In his article Romano sets out to sink the reputation of a man who many consider the greatest philosopher of the twentieth century. To the dismay of Heidegger's acolytes, Romano does it with ridicule rather than with argument.
He is right to do so. As it happens, Heidegger's thought is communicated more by fictional representation than by philosophical argument. It is presented as drama more than as philosophy. Heidegger is more involved with creating philosophical myths than with the work of reason.
This being the case, it should not be a surprise that Anglo-American academic philosophers have mostly ignored Heidegger, while literary scholars have adored and idolized him.
Martin Heidegger wanted to the philosopher-king of the Third Reich. He wanted to be Hitler's brain, as it were. His fate was to become the king philosopher of literature departments: progenitor of deconstruction, patron saint of multiculturalism, and presiding genius of critical theory.

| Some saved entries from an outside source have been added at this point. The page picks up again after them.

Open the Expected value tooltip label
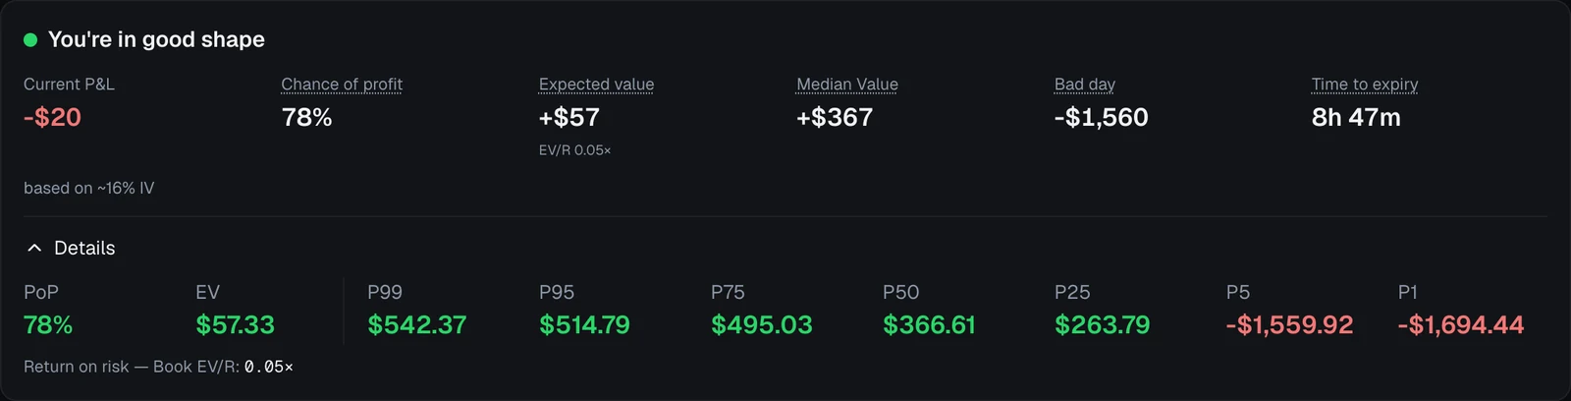coord(596,85)
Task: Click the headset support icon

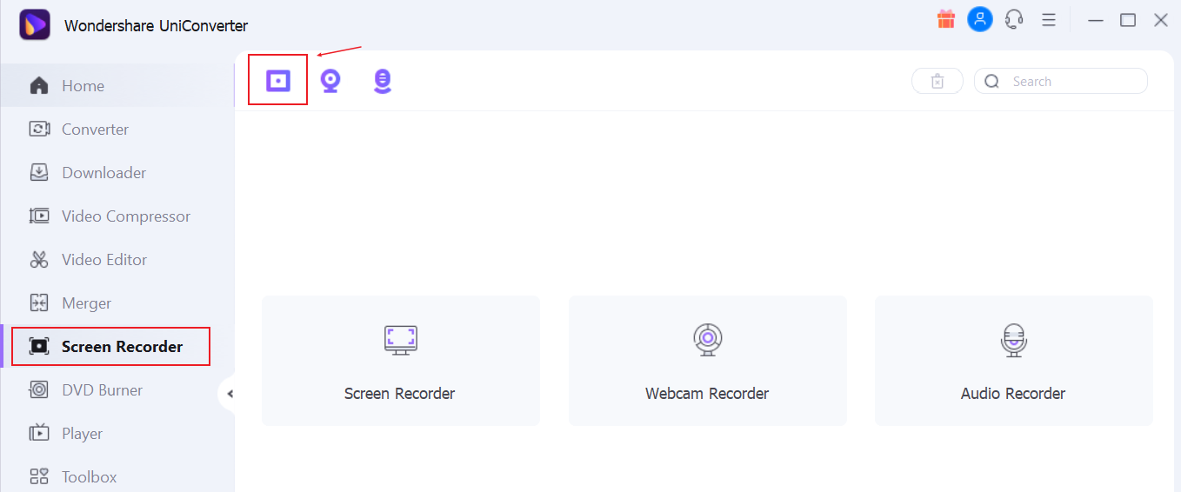Action: coord(1013,20)
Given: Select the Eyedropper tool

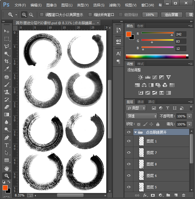Looking at the screenshot, I should tap(7, 69).
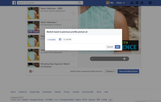The width and height of the screenshot is (161, 102).
Task: Open the Messenger messages icon
Action: [x=137, y=3]
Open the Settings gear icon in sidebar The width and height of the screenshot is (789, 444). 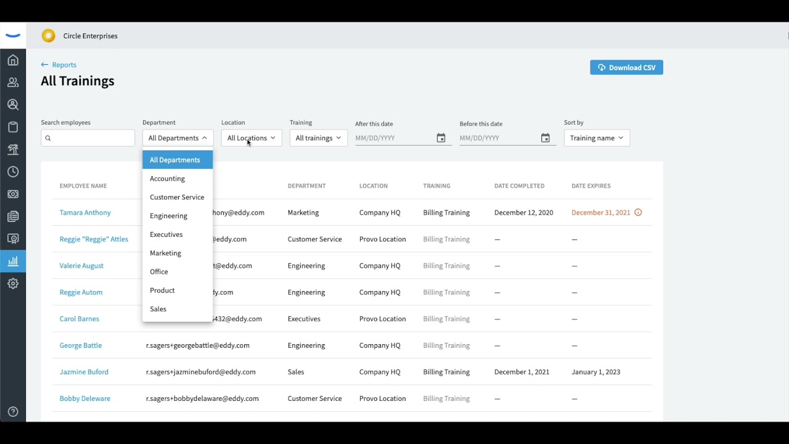[x=13, y=284]
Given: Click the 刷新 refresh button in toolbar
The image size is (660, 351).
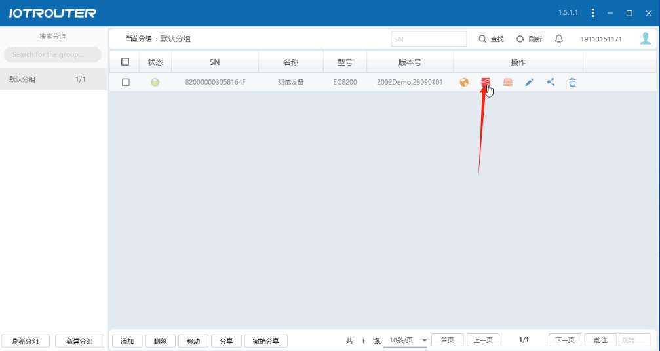Looking at the screenshot, I should (x=529, y=39).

After reading Romano's article, I strongly recommend that you read the comments. You will see therein that many Heideggerians are outraged by the attack on their sacred idol.
While Romano is trying to sink Heidegger, his cult followers are furiously trying to bale out his reputation. The more it takes on water, the more furiously they are working to bale him out.
If you had a problem with government bailouts, you will not be happy to see the way intellectuals are trying to bail out Heidegger.
But, why the outrage? Why the vigorous defense of a man who declared that the Third Reich was the best earthly embodiment of his philosophy?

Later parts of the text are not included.